Als Mitteleuropa noch fürstlich regiert wurde, war Geld das, was der Fürst in Ausübung seines Münzrechts prägte. Mit der Gründung der Nationalstaaten wurde Geldschöpfung staatliches Monopol. Heute geht die Zeit der Nationalstaaten zuende: Die deutsche Bundesbank ist Teil des europäischen Systems der Zentralbanken. Das Metall ist dem Geld spätestens zu Zeiten des Vietnamkriegs verlorengegangen. Von dem damals noch ans Gold gebundenen Dollar brauchte die US-Regierung so große Mengen zur Kriegsführung, dass die Goldbindung ab 1971 nicht mehr beibehalten werden konnte.

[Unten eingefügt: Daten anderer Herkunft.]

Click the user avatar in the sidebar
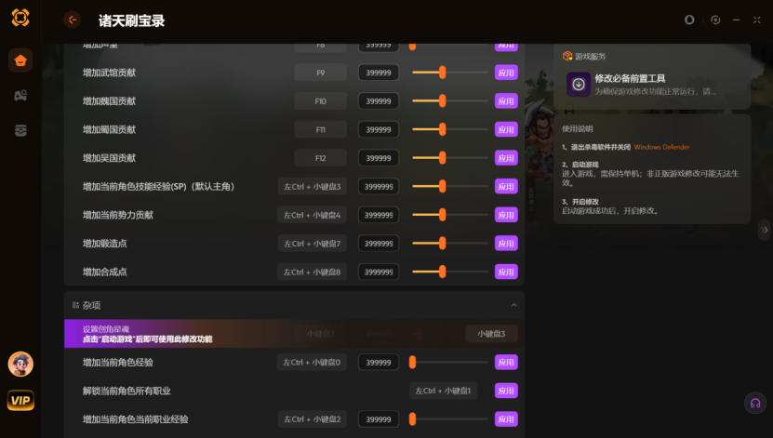The width and height of the screenshot is (773, 438). (x=20, y=364)
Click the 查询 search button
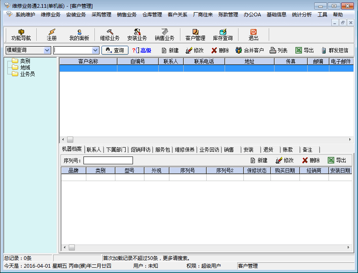 click(x=115, y=50)
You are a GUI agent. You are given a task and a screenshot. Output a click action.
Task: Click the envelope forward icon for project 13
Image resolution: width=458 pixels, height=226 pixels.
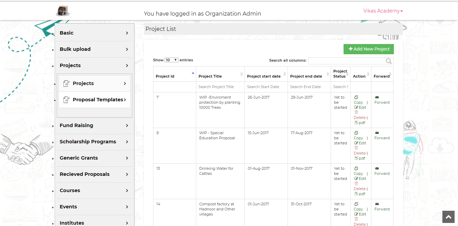pyautogui.click(x=377, y=168)
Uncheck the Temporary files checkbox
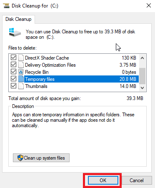Screen dimensions: 155x188 coord(13,79)

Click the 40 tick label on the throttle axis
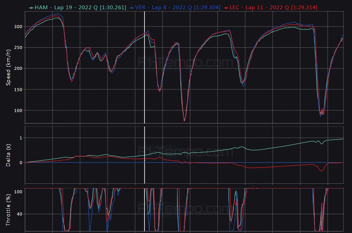coord(19,214)
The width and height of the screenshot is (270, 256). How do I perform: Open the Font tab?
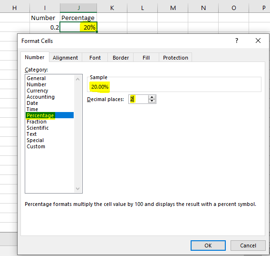tap(95, 58)
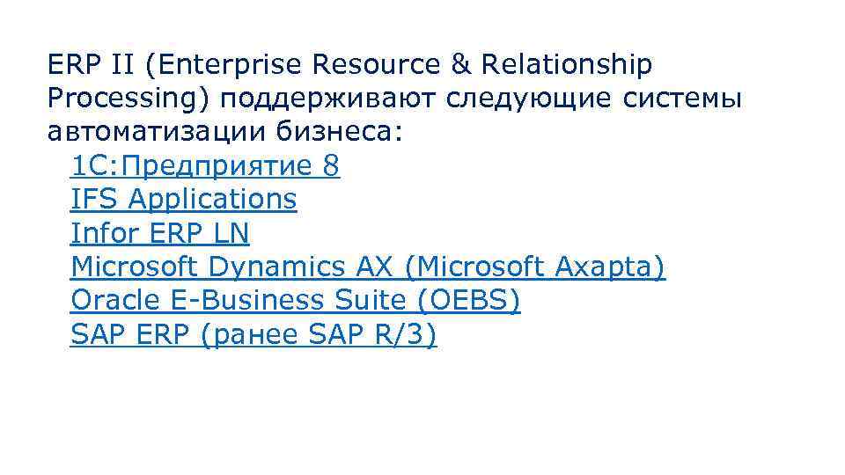Open the 1С:Предприятие 8 link
This screenshot has width=845, height=475.
(204, 165)
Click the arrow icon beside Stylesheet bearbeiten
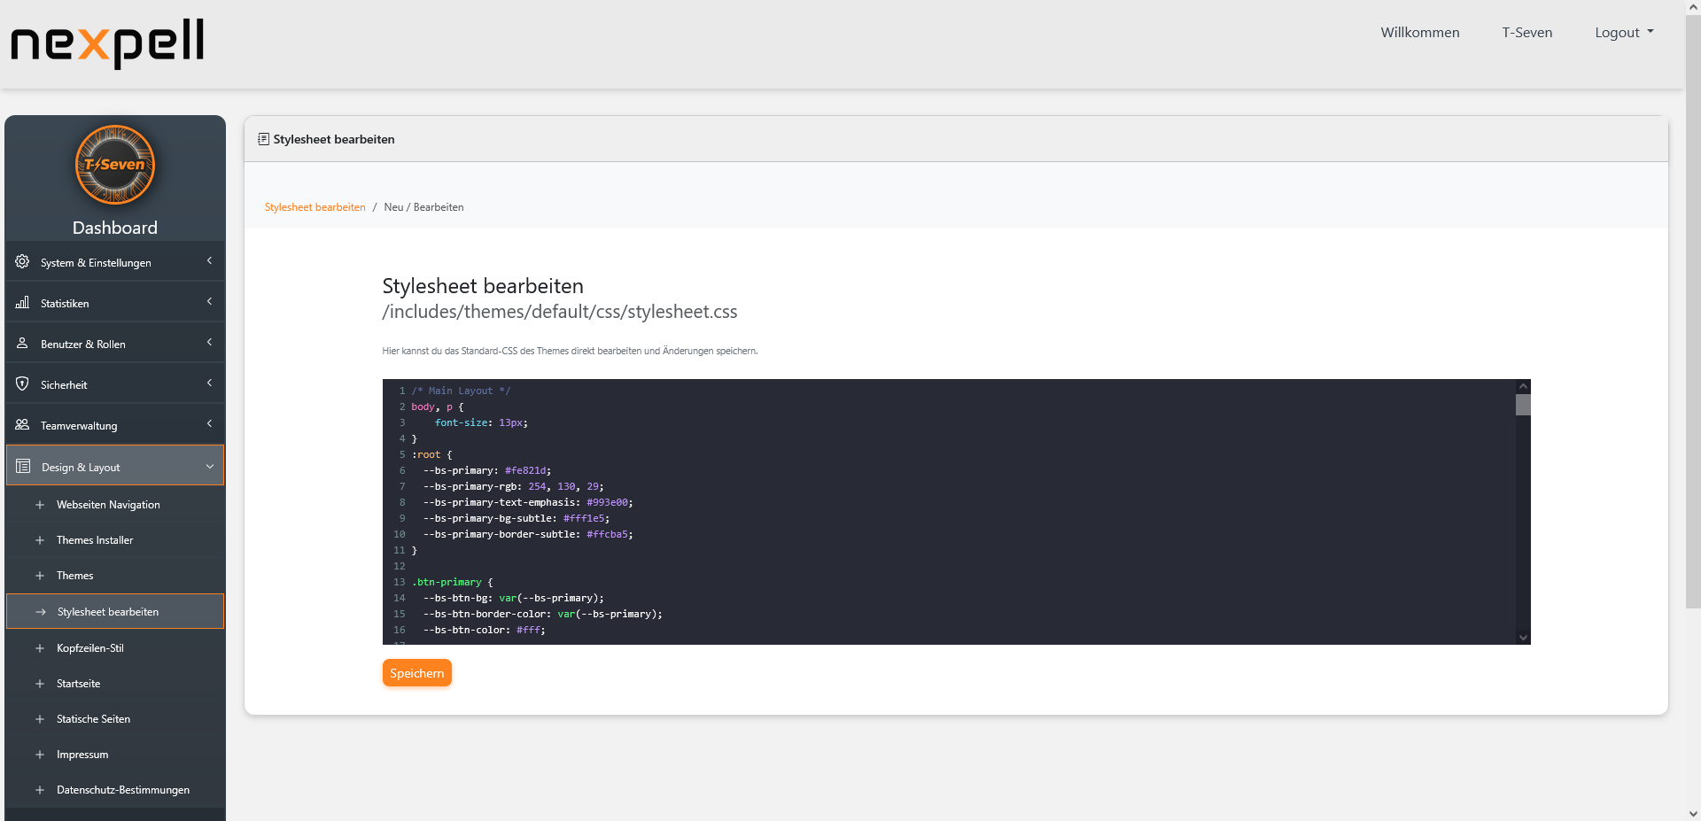Viewport: 1701px width, 821px height. coord(42,611)
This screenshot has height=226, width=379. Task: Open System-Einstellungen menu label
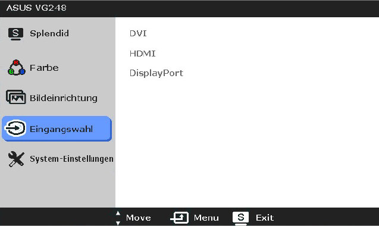[71, 159]
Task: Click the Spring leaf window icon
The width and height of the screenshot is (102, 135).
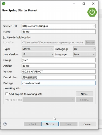Action: point(4,4)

Heute steht auf den Banknoten nicht mehr, dass man für sie ein Pfund Silber oder Gold eintauschen kann. Heute steht dort: »In God we Trust« – wir bauen auf Gott. Modernes Geld ist heute digital, mehr ein Produkt der doppelten Buchführung als des Bergbaus.
Und nun kommen sie daher: Alle möglichen Leute, die dem Geld die Macht entziehen wollen. Sie wollen Geld selbermachen, das anderen Spielregeln folgt. Ihre Motivation ist unterschiedlich. Die einen sehen die Ablösung des Geldes vom Metall als Ursache für Inflation und Währungskrisen, wollen deshalb Geld wieder ans Gold binden. Die anderen haben Silvio Gesells Geldkritik (zu seinen Zeiten gab es allerdings noch den Goldstandard) verinnerlicht und wollen Geld flüssiger gestalten nach dem Motto: Wer es dem Wirtschaftskreislauf nicht durch Konsum oder Kreditvergabe zur Verfügung stellt, soll durch eine Gebühr, die den Kontostand abschmelzen lässt, daran erinnert werden. Wieder andere übertragen das Prinzip des Wettbewerbs auf das Geld und hinterfragen, ob das staatliche Geldmonopol noch zeitgemäß ist. Gemeinsam ist diesen und anderen Gruppierungen, dass ihr Vertrauen ins bestehende Geldsystem schwindet, und sie sich nach Alternativen umschauen. »In money we don’t trust« – auf Geld bauen wir nicht.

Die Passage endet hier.